=== MATERIAL SHOWN ===
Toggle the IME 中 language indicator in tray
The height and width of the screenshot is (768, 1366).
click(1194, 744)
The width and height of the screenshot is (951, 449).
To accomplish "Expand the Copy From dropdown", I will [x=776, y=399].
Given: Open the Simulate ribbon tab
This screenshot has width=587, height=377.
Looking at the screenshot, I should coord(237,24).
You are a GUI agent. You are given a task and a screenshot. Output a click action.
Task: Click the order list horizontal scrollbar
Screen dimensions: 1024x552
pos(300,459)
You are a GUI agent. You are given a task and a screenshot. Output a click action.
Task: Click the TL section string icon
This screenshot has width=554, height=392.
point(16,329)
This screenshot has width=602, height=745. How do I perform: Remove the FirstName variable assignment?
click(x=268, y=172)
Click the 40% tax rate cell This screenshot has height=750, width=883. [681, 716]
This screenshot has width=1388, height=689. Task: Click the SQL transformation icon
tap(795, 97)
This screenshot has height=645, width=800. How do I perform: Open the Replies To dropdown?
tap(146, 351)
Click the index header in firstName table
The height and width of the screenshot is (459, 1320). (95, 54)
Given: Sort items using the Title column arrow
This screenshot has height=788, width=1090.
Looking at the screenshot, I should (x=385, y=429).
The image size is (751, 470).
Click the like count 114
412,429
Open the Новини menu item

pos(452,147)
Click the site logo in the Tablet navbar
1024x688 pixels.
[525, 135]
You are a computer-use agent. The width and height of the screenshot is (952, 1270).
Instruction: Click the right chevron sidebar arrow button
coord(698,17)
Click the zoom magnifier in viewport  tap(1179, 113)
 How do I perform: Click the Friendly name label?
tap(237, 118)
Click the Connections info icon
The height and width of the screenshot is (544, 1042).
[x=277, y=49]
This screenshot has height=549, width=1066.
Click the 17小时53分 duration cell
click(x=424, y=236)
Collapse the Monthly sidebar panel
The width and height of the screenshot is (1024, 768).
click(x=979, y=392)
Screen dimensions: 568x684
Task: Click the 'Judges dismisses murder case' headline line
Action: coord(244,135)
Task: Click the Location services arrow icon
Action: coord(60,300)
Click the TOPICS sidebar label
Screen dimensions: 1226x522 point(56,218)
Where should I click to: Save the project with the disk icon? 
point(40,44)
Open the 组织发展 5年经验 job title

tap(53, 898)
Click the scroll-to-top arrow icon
===
__TRY IT__. The expected answer is an exact copy of the lines above, beginning at the line with "The height and width of the screenshot is (544, 1042)." and ending at the line with "This screenshot has height=549, width=1066.", with both ends in.

__OUTPUT__.
The height and width of the screenshot is (544, 1042).
[x=277, y=49]
This screenshot has height=549, width=1066.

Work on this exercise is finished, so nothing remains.